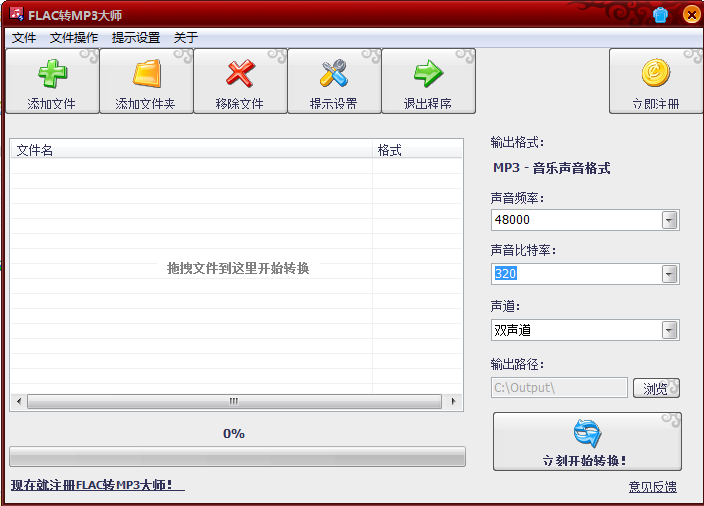Click the 添加文件夹 folder icon
Screen dimensions: 704x506
[146, 74]
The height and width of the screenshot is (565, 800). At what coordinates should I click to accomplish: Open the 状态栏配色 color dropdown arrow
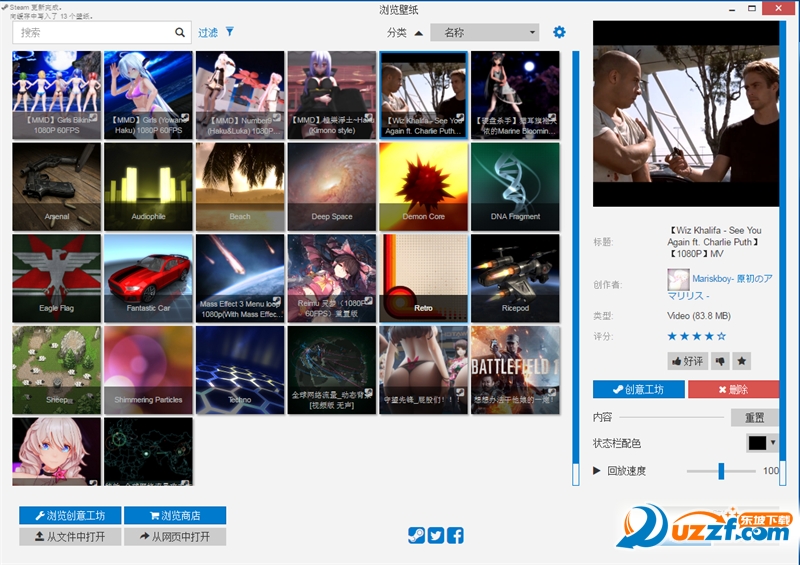click(772, 442)
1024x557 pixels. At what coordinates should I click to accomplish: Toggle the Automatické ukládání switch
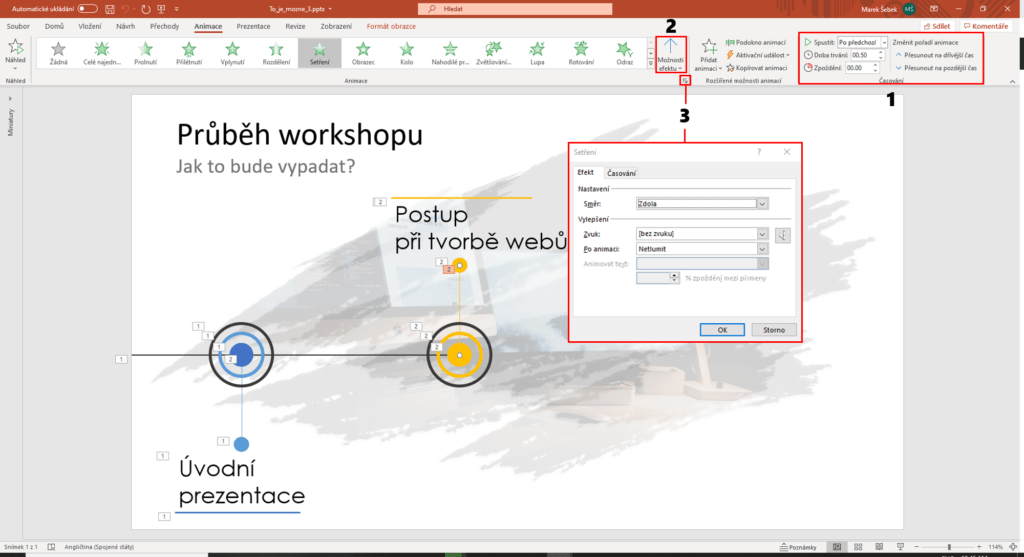(87, 8)
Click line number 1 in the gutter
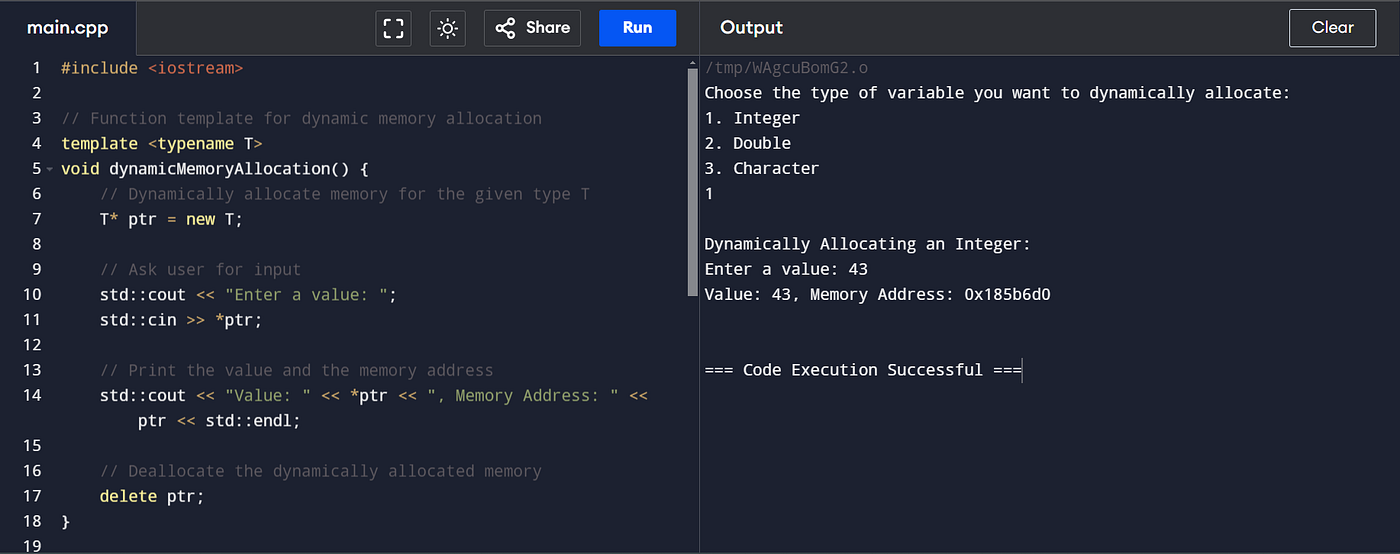Image resolution: width=1400 pixels, height=554 pixels. [36, 68]
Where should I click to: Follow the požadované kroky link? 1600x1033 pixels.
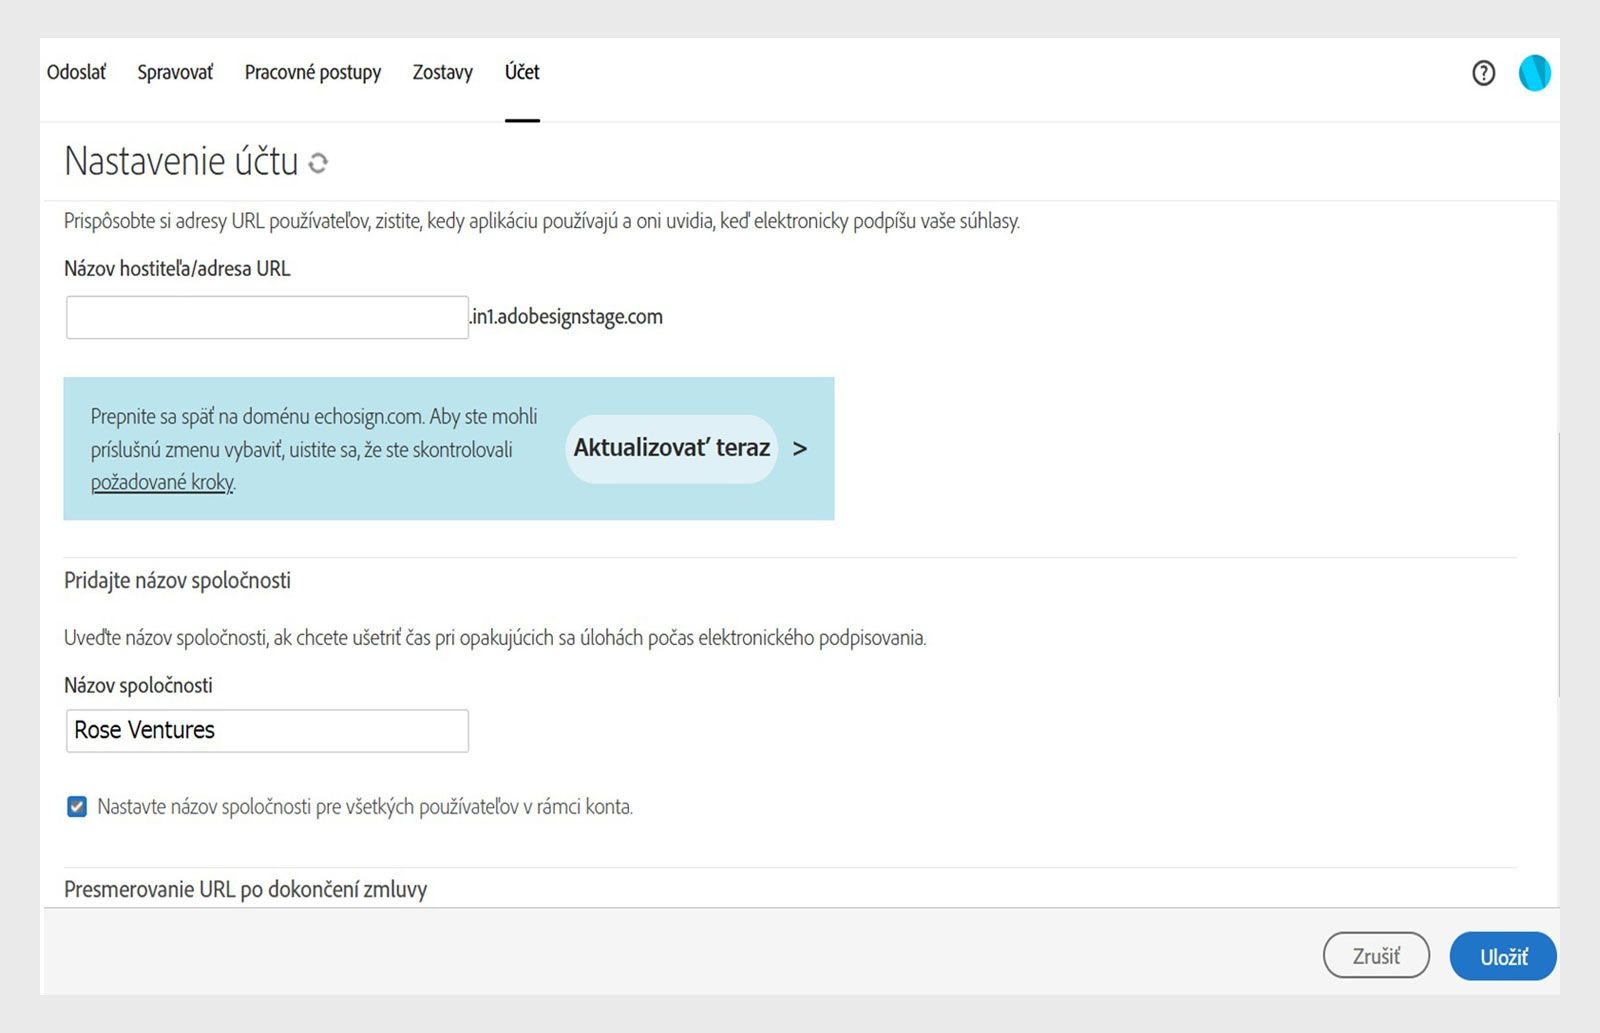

------------------------------------------------------------

EXERCISE DETAILS: Drop the pictures, then reproduce exactly the lines from the one with "The height and" through the final line of the listing.

WORKED SOLUTION:
The height and width of the screenshot is (565, 800). At what coordinates should I click to accomplish: Open the 状态栏配色 color dropdown arrow
click(772, 442)
1024x557 pixels. At what coordinates should I click to accomplish: Toggle the Automatické ukládání switch
(87, 8)
Click line number 1 in the gutter
Image resolution: width=1400 pixels, height=554 pixels. [36, 68]
Where should I click to: Follow the požadované kroky link? 1600x1033 pixels.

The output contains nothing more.